Offensive Security & The Evolution of Attack Path Management
The corporate network attack path hasn’t changed much in the past twenty years. An attacker might gain control of an end-user’s account through password guessing or phishing. They then elevate privileges and steal additional credentials. This allows them to hop across the network and acquire additional access and accounts. They eventually discover domain administrator credentials and inherit control of everything.
Active Directory is a powerful tool for centralized account and resource management. However, over the course of time considerable amounts of technical debt accumulate in the form of over-provisioned access and deeply nested permissions. The ability to harvest credentials and utilize them through pass-the-hash, or similar techniques, enables attackers to identify attack paths and swiftly move through networks.
While these common paths are timeless, the tools to visualize them (both offensively and defensively), as well as prioritize remediation efforts have certainly improved.

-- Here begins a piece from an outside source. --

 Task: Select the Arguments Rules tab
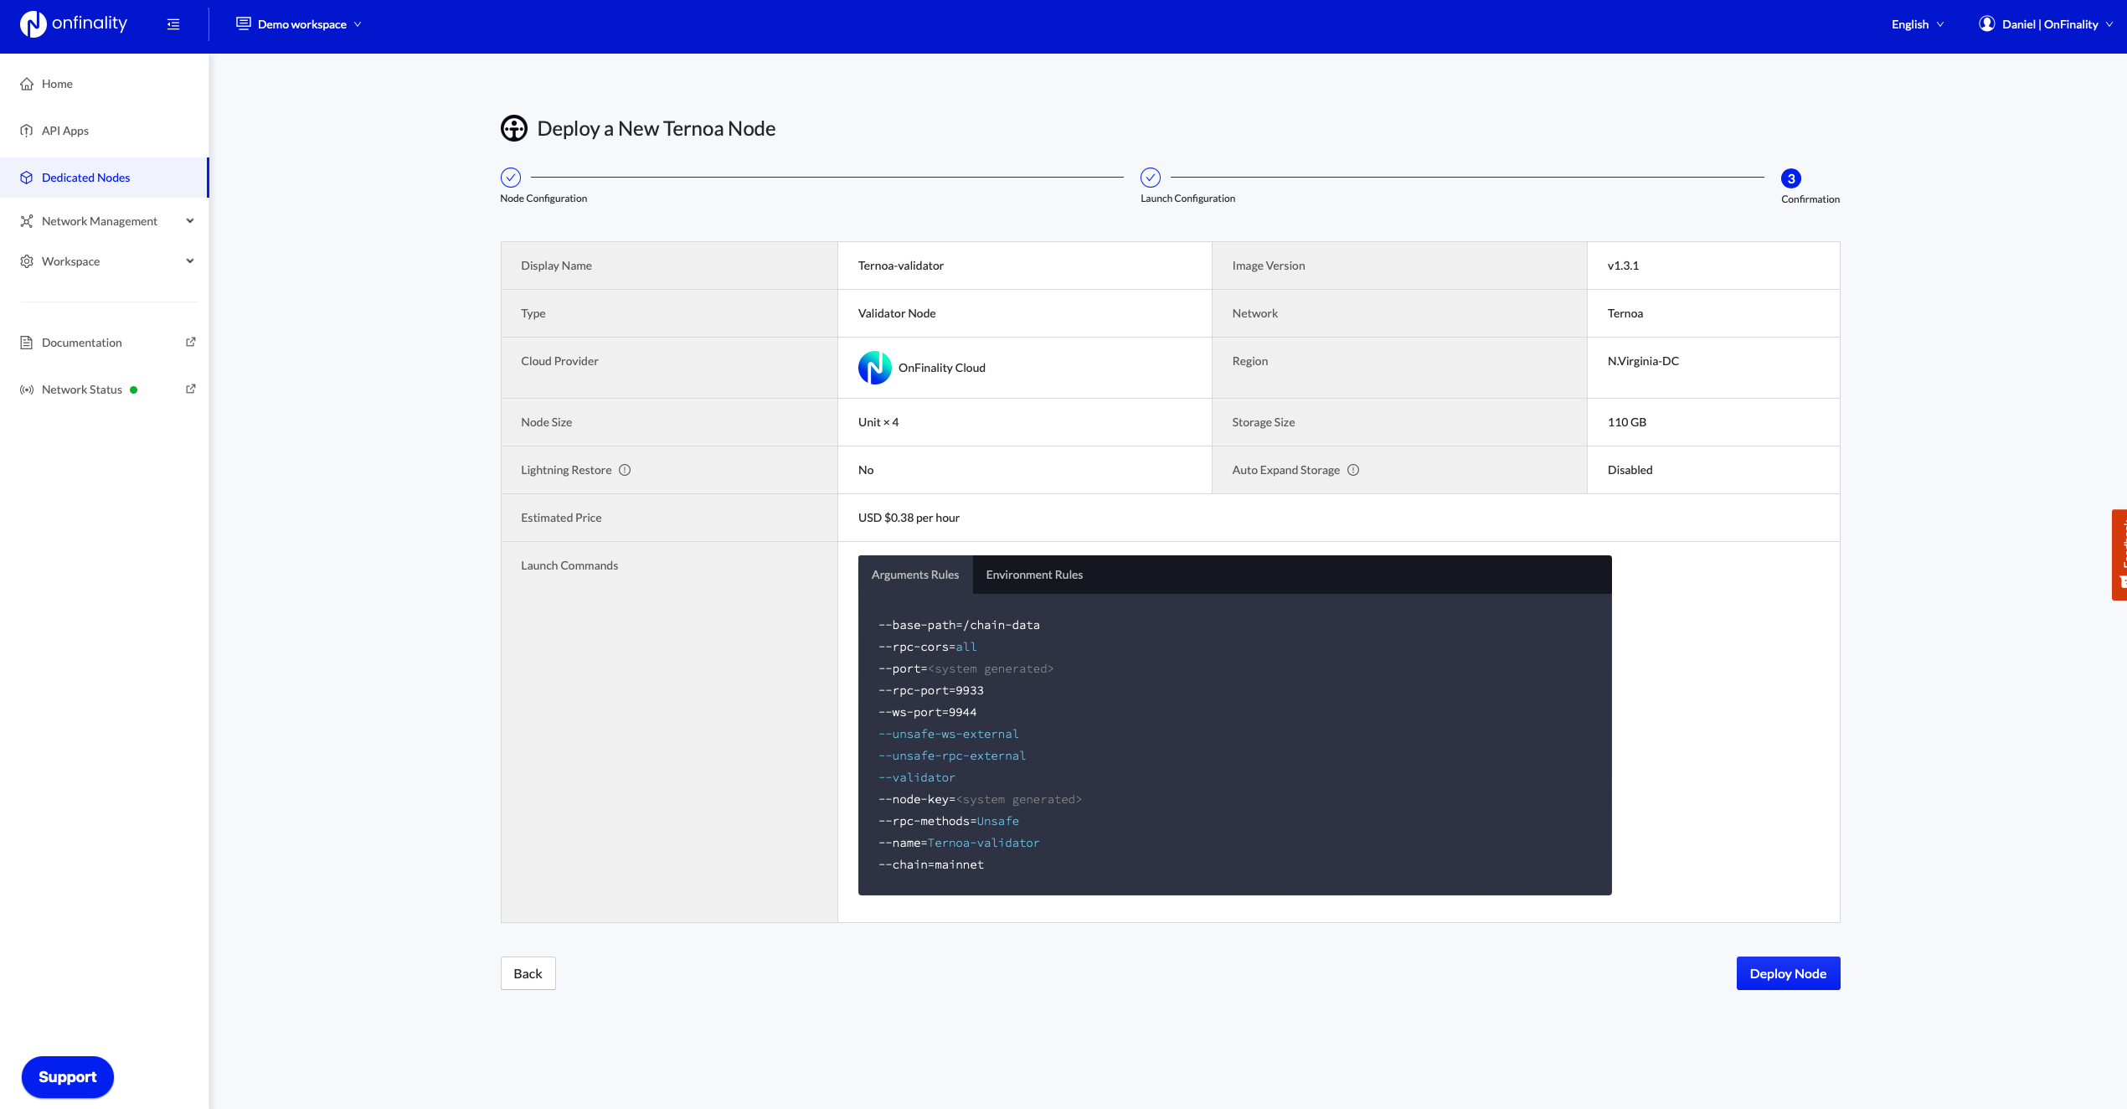914,575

This talk will examine how we analyze the security implications of the attack paths that have grown in our environments. It will further cover the multi-tier credential architecture, network micro-segmentation and other controls we utilize in our own network to combat such attack paths.
Evolving Attack Paths
Joe (jmk) is an offensive-focused security practitioner. He contributed ideas, code and support in the early days of the penetration testing industry as a longtime member of the Foofus group. This included creating the Medusa password guesser, contributing to the FgDump/PwDump password extraction utility, as well as other critical tools of yesteryear.
Joe shifted his efforts in recent years from red to blue. He now spends his time creating complicated challenges for penetration testers as a security architect and engineer for the hosting division of a healthcare software company.